Strangely, days after the meeting between the American President Trump and Pakistan Prime Minister Imran Khan, the Pentagon informed the US Congress of its decision to approve military sales worth 125 million to Pakistan. The US government claims that it is being given under the Foreign Military Sales programme to be disbursed to 60 US contractors as salaries and is only for around the clock monitoring of the use of F-16 aircraft in Pakistan as spelt out in the end-user agreement between US and Pakistan. But what exactly is strange? Firstly, why is it that the Pentagon cannot pay its inspectors directly for the work being done on their behalf? And secondly, what about the US admission that it is in response to Pakistan's request for continuation of technical and logistical support services?

Apparently, a game is being played. I suspect that these US contractors will be engineers of the Lockheed Martin, manufactures of the F-16 aircraft, and they would upgrade the necessary infrastructure of the F-16 aircraft to be able to carry advanced versions of Beyond Visual Range (BVR) air-to-air missiles as compared to the current variant, which was not adequately successful in Balakot and post-Balakot aerial combat.
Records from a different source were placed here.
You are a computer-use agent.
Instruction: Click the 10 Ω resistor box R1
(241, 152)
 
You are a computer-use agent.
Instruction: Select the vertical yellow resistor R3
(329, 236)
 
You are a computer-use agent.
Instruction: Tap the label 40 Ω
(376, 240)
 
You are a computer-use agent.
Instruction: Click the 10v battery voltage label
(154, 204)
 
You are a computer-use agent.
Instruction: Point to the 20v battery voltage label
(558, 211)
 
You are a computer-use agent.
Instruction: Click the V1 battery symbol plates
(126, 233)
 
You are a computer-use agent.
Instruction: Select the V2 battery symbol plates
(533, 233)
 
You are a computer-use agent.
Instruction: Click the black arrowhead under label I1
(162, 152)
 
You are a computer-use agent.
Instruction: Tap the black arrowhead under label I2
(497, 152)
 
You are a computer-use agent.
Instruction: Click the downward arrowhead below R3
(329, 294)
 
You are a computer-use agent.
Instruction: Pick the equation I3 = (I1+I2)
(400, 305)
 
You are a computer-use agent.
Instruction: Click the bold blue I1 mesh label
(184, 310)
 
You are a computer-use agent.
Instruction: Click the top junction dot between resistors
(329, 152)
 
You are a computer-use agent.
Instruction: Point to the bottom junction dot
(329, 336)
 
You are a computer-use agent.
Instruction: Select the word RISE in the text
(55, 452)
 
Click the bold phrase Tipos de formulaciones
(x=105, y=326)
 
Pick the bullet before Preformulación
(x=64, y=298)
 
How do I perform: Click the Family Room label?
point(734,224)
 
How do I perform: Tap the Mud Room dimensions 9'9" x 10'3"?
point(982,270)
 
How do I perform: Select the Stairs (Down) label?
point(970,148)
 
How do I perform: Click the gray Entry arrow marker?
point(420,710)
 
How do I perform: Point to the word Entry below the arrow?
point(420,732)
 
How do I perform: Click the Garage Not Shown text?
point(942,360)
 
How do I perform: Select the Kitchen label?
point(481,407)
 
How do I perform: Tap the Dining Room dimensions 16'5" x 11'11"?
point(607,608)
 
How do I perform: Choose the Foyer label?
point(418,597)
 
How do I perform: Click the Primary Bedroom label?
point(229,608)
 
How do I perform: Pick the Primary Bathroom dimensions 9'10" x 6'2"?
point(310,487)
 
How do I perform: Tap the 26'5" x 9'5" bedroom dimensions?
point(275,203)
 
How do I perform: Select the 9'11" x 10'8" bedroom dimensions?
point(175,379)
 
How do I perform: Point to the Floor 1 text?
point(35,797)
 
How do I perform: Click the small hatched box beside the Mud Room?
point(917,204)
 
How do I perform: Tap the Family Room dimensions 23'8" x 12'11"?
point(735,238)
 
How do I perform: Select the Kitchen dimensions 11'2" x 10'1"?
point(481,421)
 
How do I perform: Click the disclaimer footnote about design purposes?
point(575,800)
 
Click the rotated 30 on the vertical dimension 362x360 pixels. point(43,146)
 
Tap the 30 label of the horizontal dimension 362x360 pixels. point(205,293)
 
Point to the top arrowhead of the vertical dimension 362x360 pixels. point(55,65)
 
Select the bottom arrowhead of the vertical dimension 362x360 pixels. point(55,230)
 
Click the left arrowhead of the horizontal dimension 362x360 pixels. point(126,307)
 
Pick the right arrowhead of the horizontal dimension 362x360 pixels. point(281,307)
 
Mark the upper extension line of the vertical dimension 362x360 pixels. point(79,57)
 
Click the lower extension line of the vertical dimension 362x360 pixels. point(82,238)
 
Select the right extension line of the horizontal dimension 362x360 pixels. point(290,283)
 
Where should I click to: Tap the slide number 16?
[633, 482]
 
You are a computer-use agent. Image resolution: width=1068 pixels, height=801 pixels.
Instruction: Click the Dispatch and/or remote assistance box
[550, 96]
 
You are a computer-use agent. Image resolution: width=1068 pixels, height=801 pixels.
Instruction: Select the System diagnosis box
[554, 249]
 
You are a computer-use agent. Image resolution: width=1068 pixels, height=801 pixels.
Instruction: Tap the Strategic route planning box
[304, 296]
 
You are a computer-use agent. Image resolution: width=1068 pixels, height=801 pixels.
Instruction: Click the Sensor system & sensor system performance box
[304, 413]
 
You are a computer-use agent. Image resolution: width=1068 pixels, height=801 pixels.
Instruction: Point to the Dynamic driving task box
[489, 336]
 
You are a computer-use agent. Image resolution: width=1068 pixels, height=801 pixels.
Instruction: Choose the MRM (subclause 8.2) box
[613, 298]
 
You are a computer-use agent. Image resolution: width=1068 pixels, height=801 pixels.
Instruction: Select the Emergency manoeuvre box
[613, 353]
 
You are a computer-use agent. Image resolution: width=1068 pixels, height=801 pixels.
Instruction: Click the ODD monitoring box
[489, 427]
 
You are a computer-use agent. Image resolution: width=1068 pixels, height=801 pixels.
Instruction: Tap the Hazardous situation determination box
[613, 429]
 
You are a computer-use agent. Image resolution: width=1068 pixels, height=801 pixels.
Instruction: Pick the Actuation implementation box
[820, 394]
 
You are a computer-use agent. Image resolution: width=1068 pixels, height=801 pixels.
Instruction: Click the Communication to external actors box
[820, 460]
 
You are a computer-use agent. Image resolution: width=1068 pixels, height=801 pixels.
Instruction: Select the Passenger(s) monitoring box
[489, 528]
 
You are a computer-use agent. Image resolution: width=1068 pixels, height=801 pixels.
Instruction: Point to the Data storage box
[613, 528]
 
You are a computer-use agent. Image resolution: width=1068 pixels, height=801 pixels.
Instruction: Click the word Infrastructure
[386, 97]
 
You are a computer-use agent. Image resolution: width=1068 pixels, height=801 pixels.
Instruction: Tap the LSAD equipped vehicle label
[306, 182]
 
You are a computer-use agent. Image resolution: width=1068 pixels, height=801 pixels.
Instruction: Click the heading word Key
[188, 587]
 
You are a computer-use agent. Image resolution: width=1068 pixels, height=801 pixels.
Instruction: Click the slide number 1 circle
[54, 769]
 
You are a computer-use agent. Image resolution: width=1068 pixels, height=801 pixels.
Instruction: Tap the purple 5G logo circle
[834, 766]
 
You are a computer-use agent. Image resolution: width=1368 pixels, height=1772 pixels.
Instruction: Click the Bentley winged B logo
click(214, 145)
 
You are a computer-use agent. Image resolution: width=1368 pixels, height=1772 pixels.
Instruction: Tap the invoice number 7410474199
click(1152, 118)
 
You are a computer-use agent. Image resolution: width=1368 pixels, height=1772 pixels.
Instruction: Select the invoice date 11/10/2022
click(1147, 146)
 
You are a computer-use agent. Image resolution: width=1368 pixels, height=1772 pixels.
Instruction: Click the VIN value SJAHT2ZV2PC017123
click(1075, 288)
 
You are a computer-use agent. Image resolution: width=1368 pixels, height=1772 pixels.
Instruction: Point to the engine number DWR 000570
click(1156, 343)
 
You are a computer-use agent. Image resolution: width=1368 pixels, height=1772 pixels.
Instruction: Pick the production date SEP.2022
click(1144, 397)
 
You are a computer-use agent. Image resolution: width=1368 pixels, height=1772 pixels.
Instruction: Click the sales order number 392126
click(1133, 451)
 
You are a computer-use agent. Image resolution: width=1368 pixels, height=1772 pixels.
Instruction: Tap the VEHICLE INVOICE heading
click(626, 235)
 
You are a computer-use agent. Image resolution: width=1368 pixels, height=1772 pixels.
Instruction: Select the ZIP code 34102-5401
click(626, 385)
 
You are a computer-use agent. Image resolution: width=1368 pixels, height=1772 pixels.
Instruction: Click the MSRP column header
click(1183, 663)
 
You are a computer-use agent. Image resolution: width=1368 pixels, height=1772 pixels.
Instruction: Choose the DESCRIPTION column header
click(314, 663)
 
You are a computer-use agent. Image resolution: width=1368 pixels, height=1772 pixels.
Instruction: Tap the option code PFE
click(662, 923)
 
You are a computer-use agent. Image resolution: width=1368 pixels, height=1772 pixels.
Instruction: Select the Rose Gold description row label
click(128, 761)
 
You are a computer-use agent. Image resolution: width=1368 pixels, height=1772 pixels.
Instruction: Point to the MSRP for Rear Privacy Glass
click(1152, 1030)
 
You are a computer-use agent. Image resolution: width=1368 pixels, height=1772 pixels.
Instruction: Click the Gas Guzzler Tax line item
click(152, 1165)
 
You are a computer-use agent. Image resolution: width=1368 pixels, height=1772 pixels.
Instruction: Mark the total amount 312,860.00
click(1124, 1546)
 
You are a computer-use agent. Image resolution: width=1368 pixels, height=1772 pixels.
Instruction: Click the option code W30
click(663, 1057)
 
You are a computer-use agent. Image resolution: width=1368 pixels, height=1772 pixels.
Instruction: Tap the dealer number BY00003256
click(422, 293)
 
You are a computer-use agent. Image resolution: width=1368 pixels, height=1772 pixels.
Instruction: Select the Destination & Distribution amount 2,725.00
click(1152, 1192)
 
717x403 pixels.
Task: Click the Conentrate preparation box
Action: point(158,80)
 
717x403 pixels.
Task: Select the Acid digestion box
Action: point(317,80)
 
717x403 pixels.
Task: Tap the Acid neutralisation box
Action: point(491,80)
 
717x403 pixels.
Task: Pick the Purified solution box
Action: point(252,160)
Modern air-wars are seen as BVR missile-wars where targets as far as 150 kms could be easily engaged using aircraft's own radar. Obviously, Pakistan has taken serious note of the development of Astra BVR missile by India's DRDO being fit on Su-30MKI and MiG-29 combat planes apart from longer reach being inducted from Russia, the existing equally potent missiles on Mirage-2000 and most dangerous of all, the Meteor on the Rafale being inducted.

In fact, after the shooting down of the F-16 aircraft by the much older Indian MiG-Bison, there was not only inevitable consternation in the Pakistani Camp but also in the Lockheed Martin group who were extremely fearful of the adverse publicity. At that time the US magazine Foreign Policy had risen in their support and brought out a story by Lara Seligman in which she had quoted two senior US defence officials with direct knowledge of the situation that US personnel recently counted Islamabad's F-16s and found none missing. She, apparently, was saying this at the bidding of Pentagon. This correspondent for many years covered Military Aviation and was very close to the Pentagon and thus to Lockheed Martin, who have deep inroads into Pentagon. In fact, the Pentagon, away from public gaze, supports US arms manufacturers.

The stoppage of US arms aid to Pakistan itself is full of paradoxes. The US government just invented a ruse to deliver weapon systems. They provided F-16 aircraft to Pakistan seemingly for fighting terrorists. This logic itself is full of holes. How can a fighter plane be effectively used against a few terrorists on the move or hiding in the mountain-side? This falsehood truly surfaced when post-Balakot the Indian Government raised the point about Pakistan using F-16s and produced a crashed AMRAAM missile used on F-16 as evidence. At the same, they brought to the notice of the US Government the clear violation of the end-user agreement with them. The US government chose to respond several months later, only to say, that since the agreement between the US and Pakistan is strictly confidential they would neither comment on nor divulge the nature of agreements. It is sad to admit that we were living in a fools' paradise.

We must acknowledge that since the very beginning of the emergence of Pakistan, the US considered Pakistan a frontline state. We would recall CENTO. The Central Treaty Organisation was one of the Cold War's weirdest alliances. This was largely the result of the improbable quintet of nations making up the Organisation: Iran, Iraq, Pakistan, Turkey, and the United Kingdom. The United States was integral in setting-up the alliance in 1955, yet never became a member itself.

Then came the Reagan Doctrine. This doctrine was a centrepiece of United States foreign policy from the early 1980s until the end of the Cold War in 1991. Under this Doctrine, the United States provided overt and covert aid to anti-communist guerrillas and resistance movements in an effort to "roll back" Soviet-backed pro-communist governments in Africa, Asia, and Latin America. The doctrine was designed to diminish Soviet influence in these regions as part of the administration's overall strategy to win the Cold War. And in Afghanistan, Pakistan was its principal ally which spearheaded in raising a force of Mujahideen fighters trained by CIA in collusion with Pakistan's ISI. It broke the Soviet back.

Let me reiterate. Pakistan will continue to be useful to the US despite its present alleged anathema on terrorist linkages. Although, the US-India relationship is globally being described as a strategic centrepiece but is it mere business or more? Defence acquisition from the US has crossed over $13 billion (2017) and they included 13 C 130 J Hercules aircraft, 10 C -17 Globemaster, 12 P-8 Poseidon aircraft from Boeing, 22 AH 64 Apache helicopters, 15 CH 47 Chinook helicopters and 145 M777 Howitzers.